→ What you should do: Give each entry back by retyping it exactly as written.
___ Data records
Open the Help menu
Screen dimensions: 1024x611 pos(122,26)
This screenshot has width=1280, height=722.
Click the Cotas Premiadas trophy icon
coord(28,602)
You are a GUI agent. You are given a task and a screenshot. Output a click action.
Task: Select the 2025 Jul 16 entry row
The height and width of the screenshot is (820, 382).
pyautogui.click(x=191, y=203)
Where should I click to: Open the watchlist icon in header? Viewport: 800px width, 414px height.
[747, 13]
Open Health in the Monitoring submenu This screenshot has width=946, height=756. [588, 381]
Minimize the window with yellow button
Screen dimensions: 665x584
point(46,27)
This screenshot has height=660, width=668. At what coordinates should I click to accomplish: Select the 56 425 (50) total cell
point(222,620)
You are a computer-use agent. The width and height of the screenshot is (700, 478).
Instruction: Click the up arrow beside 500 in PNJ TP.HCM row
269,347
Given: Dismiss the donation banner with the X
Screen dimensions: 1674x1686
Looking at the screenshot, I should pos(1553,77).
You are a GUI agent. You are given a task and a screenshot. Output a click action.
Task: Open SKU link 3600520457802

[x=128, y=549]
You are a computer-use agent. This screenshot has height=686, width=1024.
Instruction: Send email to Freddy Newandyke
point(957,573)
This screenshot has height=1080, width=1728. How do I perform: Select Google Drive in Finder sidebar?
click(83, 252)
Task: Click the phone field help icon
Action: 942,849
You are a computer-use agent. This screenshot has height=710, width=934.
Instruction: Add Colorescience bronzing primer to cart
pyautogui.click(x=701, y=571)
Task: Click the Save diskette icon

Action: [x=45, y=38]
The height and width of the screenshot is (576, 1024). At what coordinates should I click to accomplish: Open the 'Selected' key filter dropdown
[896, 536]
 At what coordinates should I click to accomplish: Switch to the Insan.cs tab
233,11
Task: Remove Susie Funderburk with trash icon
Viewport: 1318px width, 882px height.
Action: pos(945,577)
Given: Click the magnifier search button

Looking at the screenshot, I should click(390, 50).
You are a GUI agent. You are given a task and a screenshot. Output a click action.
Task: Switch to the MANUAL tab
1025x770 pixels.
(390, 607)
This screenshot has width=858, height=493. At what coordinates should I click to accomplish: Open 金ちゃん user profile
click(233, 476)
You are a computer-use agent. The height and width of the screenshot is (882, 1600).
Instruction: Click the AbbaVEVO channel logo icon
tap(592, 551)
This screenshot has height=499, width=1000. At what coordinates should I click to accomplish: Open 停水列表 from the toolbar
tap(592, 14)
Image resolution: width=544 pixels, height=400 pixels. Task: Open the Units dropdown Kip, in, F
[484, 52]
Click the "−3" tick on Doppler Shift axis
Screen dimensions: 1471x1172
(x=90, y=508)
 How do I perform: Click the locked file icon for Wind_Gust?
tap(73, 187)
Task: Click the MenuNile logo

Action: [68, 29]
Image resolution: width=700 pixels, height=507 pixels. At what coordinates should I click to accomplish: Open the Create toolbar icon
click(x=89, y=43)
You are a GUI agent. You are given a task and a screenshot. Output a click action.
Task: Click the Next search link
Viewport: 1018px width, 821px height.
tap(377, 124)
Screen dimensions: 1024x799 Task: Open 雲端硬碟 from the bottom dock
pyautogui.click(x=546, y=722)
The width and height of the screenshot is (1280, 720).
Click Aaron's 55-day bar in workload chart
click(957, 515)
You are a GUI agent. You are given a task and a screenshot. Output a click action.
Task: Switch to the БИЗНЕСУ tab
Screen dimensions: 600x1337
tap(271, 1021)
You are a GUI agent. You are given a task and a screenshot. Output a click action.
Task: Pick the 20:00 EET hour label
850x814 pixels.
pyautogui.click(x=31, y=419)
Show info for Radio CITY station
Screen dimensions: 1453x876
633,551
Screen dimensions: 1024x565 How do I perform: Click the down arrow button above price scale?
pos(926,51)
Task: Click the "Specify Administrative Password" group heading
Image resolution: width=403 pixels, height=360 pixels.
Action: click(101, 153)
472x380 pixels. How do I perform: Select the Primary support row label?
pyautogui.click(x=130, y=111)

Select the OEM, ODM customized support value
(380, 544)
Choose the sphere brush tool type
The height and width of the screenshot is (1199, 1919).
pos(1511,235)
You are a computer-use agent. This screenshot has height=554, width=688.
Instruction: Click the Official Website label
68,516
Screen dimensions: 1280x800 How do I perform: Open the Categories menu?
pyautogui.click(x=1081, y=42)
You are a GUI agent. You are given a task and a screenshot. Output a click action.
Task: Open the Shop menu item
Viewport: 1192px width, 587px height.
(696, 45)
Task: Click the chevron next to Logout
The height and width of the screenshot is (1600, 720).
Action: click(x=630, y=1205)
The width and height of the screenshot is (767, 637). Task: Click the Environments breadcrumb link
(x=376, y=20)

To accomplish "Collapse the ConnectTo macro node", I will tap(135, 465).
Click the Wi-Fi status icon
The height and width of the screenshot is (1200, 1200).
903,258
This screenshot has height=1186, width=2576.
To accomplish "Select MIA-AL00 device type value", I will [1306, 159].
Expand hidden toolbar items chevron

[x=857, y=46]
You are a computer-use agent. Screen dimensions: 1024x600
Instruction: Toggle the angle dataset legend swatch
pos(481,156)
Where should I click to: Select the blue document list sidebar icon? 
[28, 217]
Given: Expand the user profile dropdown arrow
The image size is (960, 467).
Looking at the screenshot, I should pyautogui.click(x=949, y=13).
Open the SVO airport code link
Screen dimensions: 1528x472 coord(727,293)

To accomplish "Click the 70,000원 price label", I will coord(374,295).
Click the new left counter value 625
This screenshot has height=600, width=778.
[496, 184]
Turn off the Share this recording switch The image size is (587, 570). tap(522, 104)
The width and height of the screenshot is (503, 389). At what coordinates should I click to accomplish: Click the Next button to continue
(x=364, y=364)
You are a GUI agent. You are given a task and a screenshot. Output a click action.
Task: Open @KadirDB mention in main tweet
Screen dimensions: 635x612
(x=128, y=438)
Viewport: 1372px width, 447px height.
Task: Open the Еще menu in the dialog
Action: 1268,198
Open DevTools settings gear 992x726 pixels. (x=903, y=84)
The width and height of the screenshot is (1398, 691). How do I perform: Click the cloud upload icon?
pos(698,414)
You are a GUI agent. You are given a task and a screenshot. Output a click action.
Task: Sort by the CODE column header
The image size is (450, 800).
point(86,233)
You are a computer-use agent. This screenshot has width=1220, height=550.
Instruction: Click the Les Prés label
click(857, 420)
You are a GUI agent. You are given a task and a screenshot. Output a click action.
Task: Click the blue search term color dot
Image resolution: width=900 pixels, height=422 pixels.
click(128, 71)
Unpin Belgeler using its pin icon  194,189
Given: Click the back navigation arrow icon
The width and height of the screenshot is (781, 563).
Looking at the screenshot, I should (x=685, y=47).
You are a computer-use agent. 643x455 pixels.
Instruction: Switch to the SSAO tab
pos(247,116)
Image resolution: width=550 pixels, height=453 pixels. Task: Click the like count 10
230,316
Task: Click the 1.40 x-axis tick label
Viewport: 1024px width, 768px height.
______
→ Answer space:
Open the Help menu
Screen dimensions: 1024x611 pos(122,26)
This screenshot has width=1280, height=722.
Click the Cotas Premiadas trophy icon
coord(28,602)
You are a GUI agent. You are given a task and a screenshot. Output a click action.
Task: Select the 2025 Jul 16 entry row
The height and width of the screenshot is (820, 382).
pyautogui.click(x=191, y=203)
Where should I click to: Open the watchlist icon in header? Viewport: 800px width, 414px height.
[747, 13]
Open Health in the Monitoring submenu This screenshot has width=946, height=756. [588, 381]
Minimize the window with yellow button
Screen dimensions: 665x584
point(46,27)
This screenshot has height=660, width=668. At what coordinates should I click to accomplish: Select the 56 425 (50) total cell
point(222,620)
You are a computer-use agent. The width and height of the screenshot is (700, 478).
Instruction: Click the up arrow beside 500 in PNJ TP.HCM row
269,347
Given: Dismiss the donation banner with the X
Screen dimensions: 1674x1686
Looking at the screenshot, I should pos(1553,77).
You are a GUI agent. You are given a task and a screenshot. Output a click action.
Task: Open SKU link 3600520457802

[x=128, y=549]
You are a computer-use agent. This screenshot has height=686, width=1024.
Instruction: Send email to Freddy Newandyke
point(957,573)
This screenshot has height=1080, width=1728. How do I perform: Select Google Drive in Finder sidebar?
click(83, 252)
Task: Click the phone field help icon
Action: 942,849
You are a computer-use agent. This screenshot has height=710, width=934.
Instruction: Add Colorescience bronzing primer to cart
pyautogui.click(x=701, y=571)
Task: Click the Save diskette icon

Action: [x=45, y=38]
The height and width of the screenshot is (576, 1024). At what coordinates should I click to accomplish: Open the 'Selected' key filter dropdown
[896, 536]
 At what coordinates should I click to accomplish: Switch to the Insan.cs tab
233,11
Task: Remove Susie Funderburk with trash icon
Viewport: 1318px width, 882px height.
Action: pos(945,577)
Given: Click the magnifier search button

Looking at the screenshot, I should click(390, 50).
You are a GUI agent. You are given a task and a screenshot. Output a click action.
Task: Switch to the MANUAL tab
1025x770 pixels.
(390, 607)
This screenshot has width=858, height=493. At what coordinates should I click to accomplish: Open 金ちゃん user profile
click(233, 476)
You are a computer-use agent. The height and width of the screenshot is (882, 1600).
Instruction: Click the AbbaVEVO channel logo icon
tap(592, 551)
This screenshot has height=499, width=1000. At what coordinates should I click to accomplish: Open 停水列表 from the toolbar
tap(592, 14)
Image resolution: width=544 pixels, height=400 pixels. Task: Open the Units dropdown Kip, in, F
[484, 52]
Click the "−3" tick on Doppler Shift axis
Screen dimensions: 1471x1172
(x=90, y=508)
 How do I perform: Click the locked file icon for Wind_Gust?
tap(73, 187)
Task: Click the MenuNile logo

Action: [68, 29]
Image resolution: width=700 pixels, height=507 pixels. At what coordinates should I click to accomplish: Open the Create toolbar icon
click(x=89, y=43)
You are a GUI agent. You are given a task and a screenshot. Output a click action.
Task: Click the Next search link
Viewport: 1018px width, 821px height.
tap(377, 124)
Screen dimensions: 1024x799 Task: Open 雲端硬碟 from the bottom dock
pyautogui.click(x=546, y=722)
The width and height of the screenshot is (1280, 720).
Click Aaron's 55-day bar in workload chart
click(957, 515)
You are a GUI agent. You are given a task and a screenshot. Output a click action.
Task: Switch to the БИЗНЕСУ tab
Screen dimensions: 600x1337
tap(271, 1021)
You are a GUI agent. You are given a task and a screenshot. Output a click action.
Task: Pick the 20:00 EET hour label
850x814 pixels.
pyautogui.click(x=31, y=419)
Show info for Radio CITY station
Screen dimensions: 1453x876
633,551
Screen dimensions: 1024x565 How do I perform: Click the down arrow button above price scale?
pos(926,51)
Task: Click the "Specify Administrative Password" group heading
Image resolution: width=403 pixels, height=360 pixels.
Action: click(101, 153)
472x380 pixels. How do I perform: Select the Primary support row label?
pyautogui.click(x=130, y=111)

Select the OEM, ODM customized support value
(380, 544)
Choose the sphere brush tool type
The height and width of the screenshot is (1199, 1919).
pos(1511,235)
You are a computer-use agent. This screenshot has height=554, width=688.
Instruction: Click the Official Website label
68,516
Screen dimensions: 1280x800 How do I perform: Open the Categories menu?
pyautogui.click(x=1081, y=42)
You are a GUI agent. You are given a task and a screenshot. Output a click action.
Task: Open the Shop menu item
Viewport: 1192px width, 587px height.
(696, 45)
Task: Click the chevron next to Logout
The height and width of the screenshot is (1600, 720).
Action: click(x=630, y=1205)
The width and height of the screenshot is (767, 637). Task: Click the Environments breadcrumb link
(x=376, y=20)

To accomplish "Collapse the ConnectTo macro node", I will tap(135, 465).
Click the Wi-Fi status icon
The height and width of the screenshot is (1200, 1200).
903,258
This screenshot has height=1186, width=2576.
To accomplish "Select MIA-AL00 device type value", I will [1306, 159].
Expand hidden toolbar items chevron

[x=857, y=46]
You are a computer-use agent. Screen dimensions: 1024x600
Instruction: Toggle the angle dataset legend swatch
pos(481,156)
Where should I click to: Select the blue document list sidebar icon? 
[28, 217]
Given: Expand the user profile dropdown arrow
The image size is (960, 467).
Looking at the screenshot, I should pyautogui.click(x=949, y=13).
Open the SVO airport code link
Screen dimensions: 1528x472 coord(727,293)

To accomplish "Click the 70,000원 price label", I will coord(374,295).
Click the new left counter value 625
This screenshot has height=600, width=778.
[496, 184]
Turn off the Share this recording switch The image size is (587, 570). tap(522, 104)
The width and height of the screenshot is (503, 389). At what coordinates should I click to accomplish: Click the Next button to continue
(x=364, y=364)
You are a GUI agent. You are given a task and a screenshot. Output a click action.
Task: Open @KadirDB mention in main tweet
Screen dimensions: 635x612
(x=128, y=438)
Viewport: 1372px width, 447px height.
Task: Open the Еще menu in the dialog
Action: 1268,198
Open DevTools settings gear 992x726 pixels. (x=903, y=84)
The width and height of the screenshot is (1398, 691). How do I perform: Click the cloud upload icon?
pos(698,414)
You are a GUI agent. You are given a task and a screenshot. Output a click action.
Task: Sort by the CODE column header
The image size is (450, 800).
point(86,233)
You are a computer-use agent. This screenshot has width=1220, height=550.
Instruction: Click the Les Prés label
click(857, 420)
You are a GUI agent. You are given a task and a screenshot. Output a click action.
Task: Click the blue search term color dot
Image resolution: width=900 pixels, height=422 pixels.
click(128, 71)
Unpin Belgeler using its pin icon  194,189
Given: Click the back navigation arrow icon
The width and height of the screenshot is (781, 563).
Looking at the screenshot, I should (x=685, y=47).
You are a computer-use agent. 643x455 pixels.
Instruction: Switch to the SSAO tab
pos(247,116)
Image resolution: width=550 pixels, height=453 pixels. Task: Click the like count 10
230,316
Task: Click the 1.40 x-axis tick label
Viewport: 1024px width, 768px height.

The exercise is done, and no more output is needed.